Can You Tell Which Leader is the
American Ally?
Sept. 8….(FOJ)
Former US Secretary of Defense says Israel is an ungrateful ally. But when
your enemies receive millions of dollars in foreign aid, and other Arab
countries receive military hardware that endangers the survival of your country,
how can Israel be pleased? And beyond that, the US has constantly coerced Israel
to give up chunks of its land to appease the enemies, not only of Israel, but
enemies also of Christianity and America. Zechariah 12:2-3 Behold, I will
make Jerusalem a cup of trembling unto all the people round about, when they
shall be in the siege both against Judah and against Jerusalem. And in that day
will I make Jerusalem a burdensome stone for all people: all that burden
themselves with it shall be cut in pieces, though all the people of the earth be
gathered together against it. Alas, the US has forced Israel into compromising the “promised
land,” in order to acquire cheap (humm!) oil prices from our Arab trading
partners. The President should have a foreign policy advisor that is familiar
with Genesis 12, then perhaps the US would find blessings in its economy and
foreign endeavors. (Genesis 12:3 And I will bless them
that bless thee, and curse him that curseth thee: and in thee shall all families
of the earth be blessed.)
Conversely, the leader of the Palestinian Authority has more
reason to be all smiles while meeting with President Obama. He, like Yasser
Arafat before him (both terrorists) continually acquire major concessions from
America in return for absolutely nothing.
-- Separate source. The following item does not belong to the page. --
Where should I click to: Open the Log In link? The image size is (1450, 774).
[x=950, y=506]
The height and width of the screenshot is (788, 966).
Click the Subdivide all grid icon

Robert Gates: Israel is an Ungrateful Ally
(Former
US secretary of defense says Prime Minister Netanyahu's policies isolating
Israel on a global level)
Sept. 7….(YNET)
Former US Secretary of Defense Robert Gates blasted Prime Minister Benjamin
Netanyahu, saying that his policies were ungrateful towards the US and were
isolating Israel on a global level. Gates' harsh words were said during a
meeting of the National Security Council Principals Committee, Bloomberg's
Jeffrey Goldber reported Tuesday. Gates believes Netanyahu's government has
offered the Obama administration "nothing in return" for its generous security
aid, which includes access to top-quality weapons, assistance in developing
missile-defense systems and high-level intelligence sharing. The former defense
secretary said that not only is Netanyahu ungrateful, but his polices were
"endangering his country by refusing to grapple with Israel’s growing isolation
and with the demographic challenges it faces if it keeps control of the West
Bank." Bloomberg added that Gates’s analysis met with no resistance from other
committee members.
(Not friends. Netanyahu and Obama) |
This was not the
first time Gates had expressed his frustration with Netanyahu's government: In
2010, when Israel announced new building plans for east Jerusalem during Vice
President Joe Biden’s visit to Israel, Gates said that Netanyahu should "call
Obama when he was serious about negotiations." The former defense chief was also
irked by incessant squabbling with the prime minister over US arms sales to its
Arab allies. According to both Israeli and American sources, Netanyahu and Gates
met in March, when the latter was visiting Israel. The PM reportedly lectured
Gates at length on the possible dangers Israel may face following such arms
deals. According to the report, Gates resented Netanyahu’s tone and reminded him
that the "sales were organized in consultation with Israel and pro-Israel
members of Congress."
Washington's frustration with Israel
is growing, the report hedged, and such feelings are becoming more poignant as
the US is once again gearing to go to the mat for Israel – this time to thwart
the Palestinian Authority's nearing bid for recognition by the UN General
Assembly. The US has voiced its objection to the PA's unilateral move, which
Washington believes would undermine the Israeli-Palestinian peace process, and
is likely to veto it in the Security Council. Bloomberg's analyst believes that
the US vote in the UN will be in spite of Netanyahu, not to help him. Sources
close to Netanyahu said Tuesday that Netanyahu's first concern is to look out
for Israel's interests, adding he will continue to do so relentlessly. "The
prime minister has been calling for direct negotiations since he took office,
and he's sure such talks could lead to a solution. Netanyahu insisted upon
Israel's security needs and the demand to recognize it as a Jewish state," a
Jerusalem source said.
Obama demands Israel apologize for defending itself
Sept. 7….(WND) The Obama administration is
applying intense pressure on Israel to issue an apology for the 2010 raid of a
Hamas-supporting flotilla attempting to enter the Gaza Strip, according to
informed Israeli officials. That flotilla, sponsored in part by a Turkish group,
engaged in deadly clashes with Israeli special forces. Dozens of flotilla
activists armed with knives, bats and metal pipes confronted the Israeli naval
raid and immediately attacked the soldiers. Nine activists were killed, while 15
Israeli solders were wounded. Turkey has since been demanding that Israel issue
an apology for the raid, a request scoffed at by Prime Minister Benjamin
Netanyahu. Informed Israeli officials told WND the US has sided with Turkey in
its demand for an apology. The officials said that while the US does not blame
Israel for the raid, the Obama administration sees Turkey as key to the
transformation of the Middle East and North Africa. Obama wants to end the
diplomatic row between Turkey and Israel. Israeli officials said the Obama
administration does not believe it can persuade Turkey to drop its apology
demand and so is instead pressuring Israel.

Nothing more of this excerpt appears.